On the shoulders of the above example, the optimisation can be run like

o2tuner -w <my_work_dir> -c </path/to>/config.yaml -s opt1

Everything runs inside <my_work_dir> to keep other directories clean. Working directories of the individual stages will be created inside that <my_work_dir>. o2tuner is told to run the stage opt1. It will therefore make sure that all dependent stages are run before or have been run already. If you want to run another stage again although it has been done already, one can run

o2tuner -w <my_work_dir> -c </path/to>/config.yaml -s opt1 pre_proc2

The -c argument gets the path to where the config.yaml is actually located. It is assumed that in that same directory, the code can also find the python files (in this example these would be pre_proc.py, optimisation.py and evaluate.py). If the python files are located in a different directory, --script-dir <path/to/script_dir>.

Abort/continue an optimisation

Assume you are running an optimisation, but while it runs you realise, it is for instance not converging or there might be another problem. In such a case, one can hit Ctrl-\ to send a SIGQUIT to o2tuner. It will tell it to return from the optimisation but finalising what has been done so far. NOTE that is is still a bit fragile and it might happen that the code does not correctly shut down the optimisation processes. However, it has not been seen that this would corrupt the optimisation database file (in the present example opt.db).
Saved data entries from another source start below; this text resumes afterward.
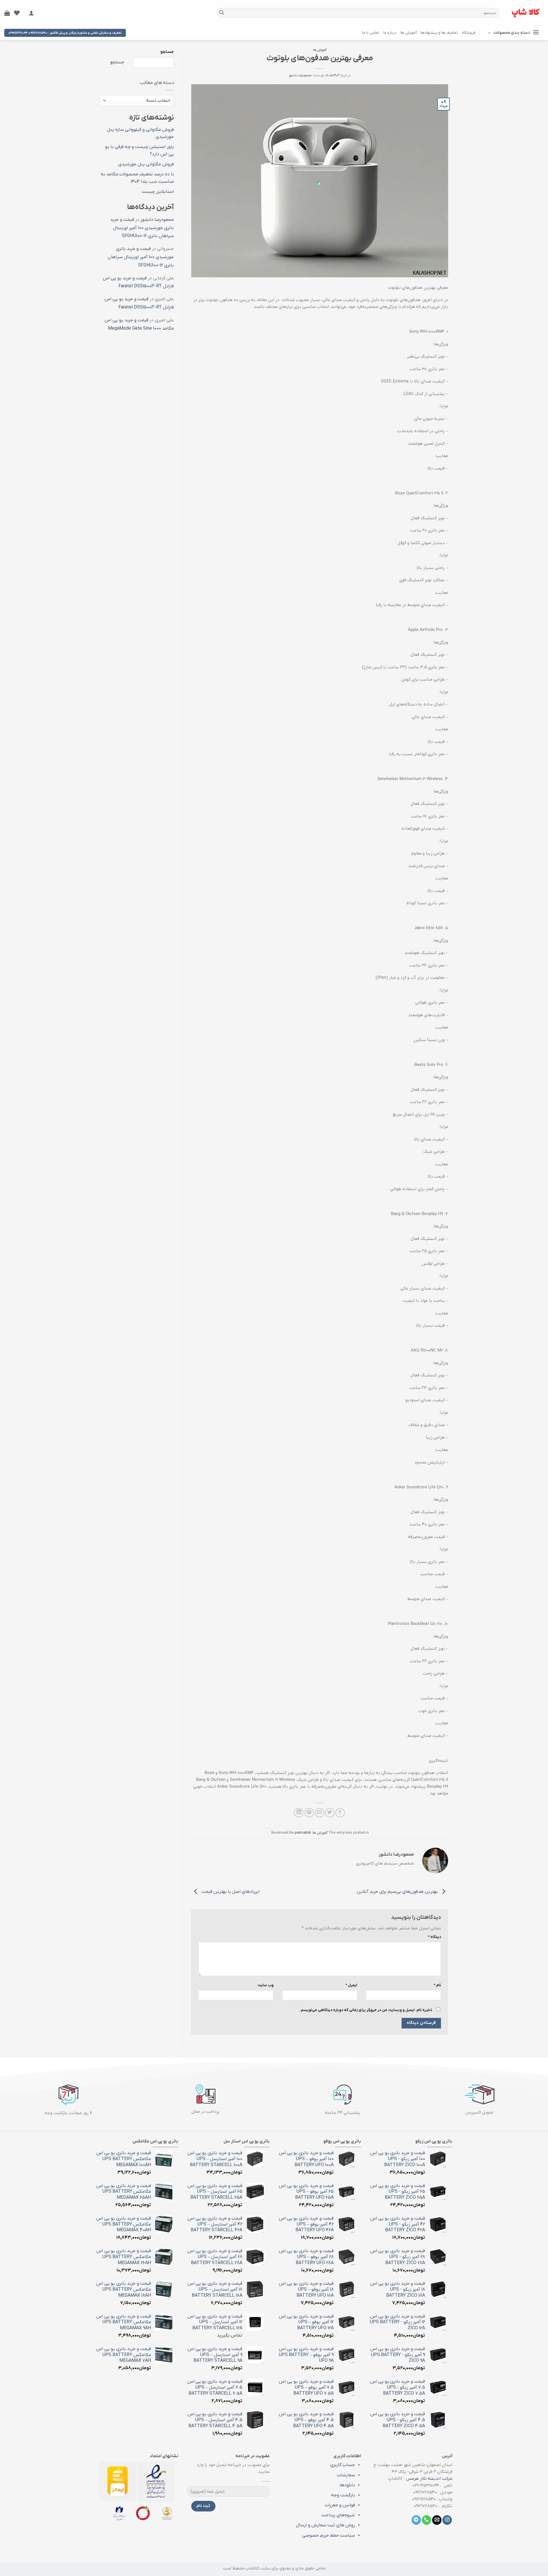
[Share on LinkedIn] (298, 1812)
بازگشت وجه (343, 2495)
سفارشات (346, 2475)
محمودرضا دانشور (300, 75)
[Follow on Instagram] (447, 2520)
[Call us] (426, 2520)
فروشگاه (468, 32)
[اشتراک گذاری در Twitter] (330, 1812)
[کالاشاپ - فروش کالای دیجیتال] (526, 13)
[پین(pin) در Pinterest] (309, 1812)
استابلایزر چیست (158, 192)
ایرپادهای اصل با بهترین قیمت (230, 1891)
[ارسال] (221, 13)
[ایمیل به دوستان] (319, 1812)
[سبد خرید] (7, 13)
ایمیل (351, 1985)
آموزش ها (408, 32)
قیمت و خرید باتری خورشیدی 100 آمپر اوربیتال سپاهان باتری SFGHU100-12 (142, 228)
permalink (303, 1832)
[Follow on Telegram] (416, 2520)
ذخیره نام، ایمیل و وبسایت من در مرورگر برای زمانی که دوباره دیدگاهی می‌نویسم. (366, 2010)
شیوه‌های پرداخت (338, 2515)
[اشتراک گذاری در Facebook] (340, 1812)
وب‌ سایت (265, 1985)
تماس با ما (370, 32)
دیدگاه (434, 1936)
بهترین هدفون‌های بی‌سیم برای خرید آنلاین (398, 1891)
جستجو (167, 52)
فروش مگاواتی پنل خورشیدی (146, 164)
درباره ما (389, 32)
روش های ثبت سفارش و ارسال (325, 2525)
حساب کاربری (342, 2465)
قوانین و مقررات (340, 2505)
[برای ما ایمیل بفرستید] (437, 2520)
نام (437, 1985)
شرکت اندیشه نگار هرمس (429, 2478)
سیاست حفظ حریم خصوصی (328, 2535)
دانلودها (347, 2485)
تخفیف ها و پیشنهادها (439, 32)
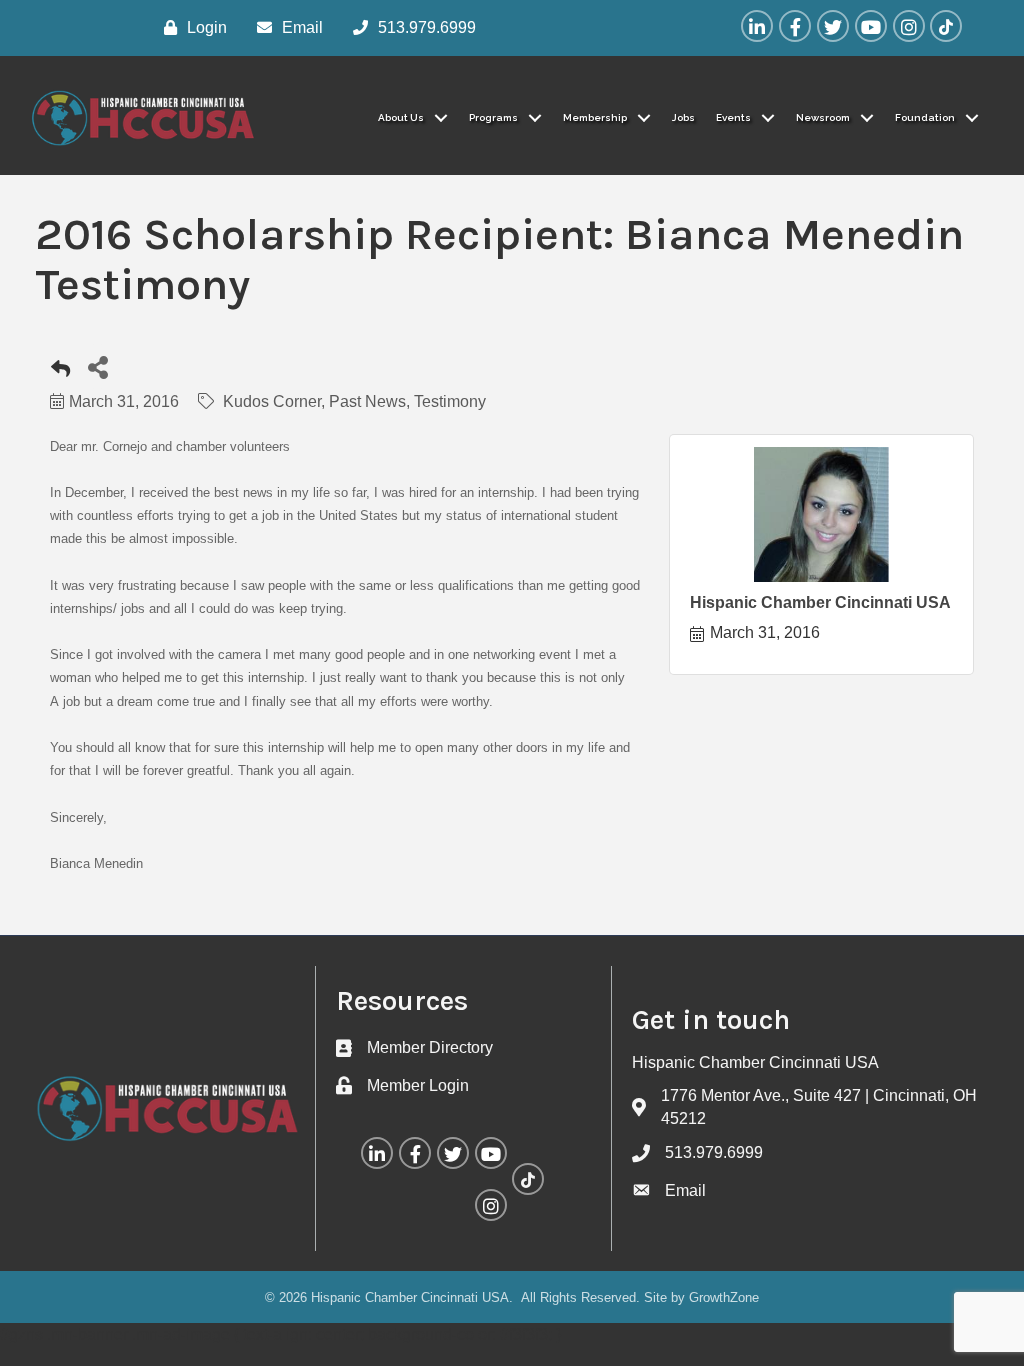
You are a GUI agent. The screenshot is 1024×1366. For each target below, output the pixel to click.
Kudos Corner (272, 401)
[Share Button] (97, 366)
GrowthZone (724, 1297)
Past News (367, 401)
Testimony (450, 401)
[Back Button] (60, 372)
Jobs (683, 117)
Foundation (925, 117)
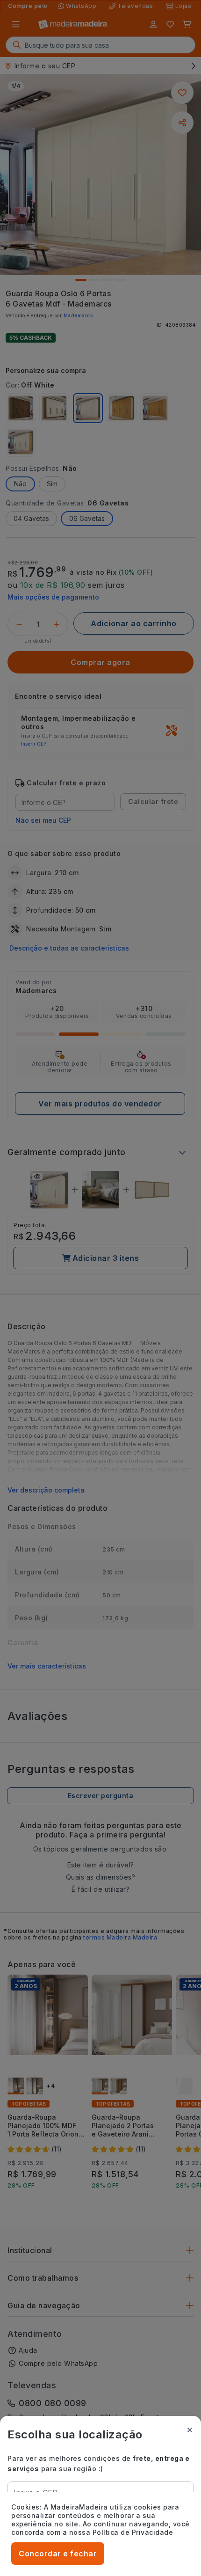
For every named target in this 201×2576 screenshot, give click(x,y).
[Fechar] (190, 2430)
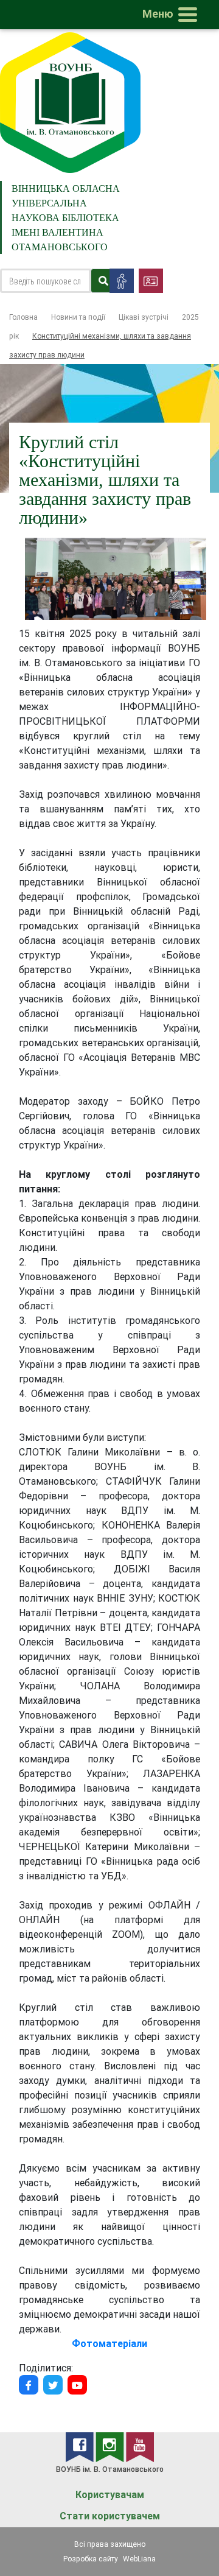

On the other hand, if there is an optimisation which has been run for a few trials already, it can be continued and therefore extended by simply invoking

o2tuner -w </my_work_dir> -c </path/to>/config.yaml -s opt1

This will again run as many trials as defined in the configuration. If one only wants to add a few more trials, it has to be specified in the config.yaml.

Inspector

Have another look at the evaluate stage from above. It expects opt1 under the optimisations key. This implies two things:

  1. opt1 will be treated as a dependency,
  2. each of these optimisation results (here only one optimisation) will be passed in a list of O2TunerInspector objects.

So we will find one O2TunerInspector object and can use it:

#evaluate.py

def evaluate(inspectors, config):
    # only one optimisation
    insp = inspectors[0]
    # print losses of all successful trials
    losses = insp.get_losses()
    print(losses)

    # check annotations
    annotations = insp.get_annotation_per_trial("other_key")
    # plot everything we have
    figure, axes = insp.plot_importance()
    # do something with axes or figure, e.g. save
    figure, axes = insp.plot_parallel_coordinates()
    figure, axes = insp.plot_slices()
    figure, axes = insp.plot_correlations()
    figure, axes = insp.plot_pairwise_scatter()
    figure, axes = insp.plot_loss_feature_history()

Of course, one can do whatever should be done with the optimisation results.